(Source passage)

- Date: 1 August 2024
- Venue: Queen's Theatre, Adelaide, Australia
- Most wins: Genesis Owusu and Cub Sport (2);
- Most nominations: Genesis Owusu (5);
- Website: https://air.org.au/air-awards/

= AIR Awards of 2024 =

Edition of annual Australian music award

The 2024 AIR Awards is the eighteenth annual Australian Independent Record Labels Association Music Awards ceremony (generally known as the AIR Awards), which took place on 1 August 2024 in Adelaide. The 2024 AIR Awards introduced two new categories; the Independent Producer of the Year and the Independent Music Video of the Year. The nominees were revealed on 14 May 2024.

==Performances==
- Maple Glider
- Jack River
- Bumpy
- Slava Grigoryan
- RVG

==Nominees and winners==
Winners indicated in boldface, with other nominees in plain.

(End Source passage)
(Given material)

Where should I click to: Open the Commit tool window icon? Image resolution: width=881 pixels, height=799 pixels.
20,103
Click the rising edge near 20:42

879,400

(End Given material)

- Problem -
According to the 2024 AIR Awards passage, which two new categories were introduced that year?

- Written solution -
Independent Producer of the Year and Independent Music Video of the Year.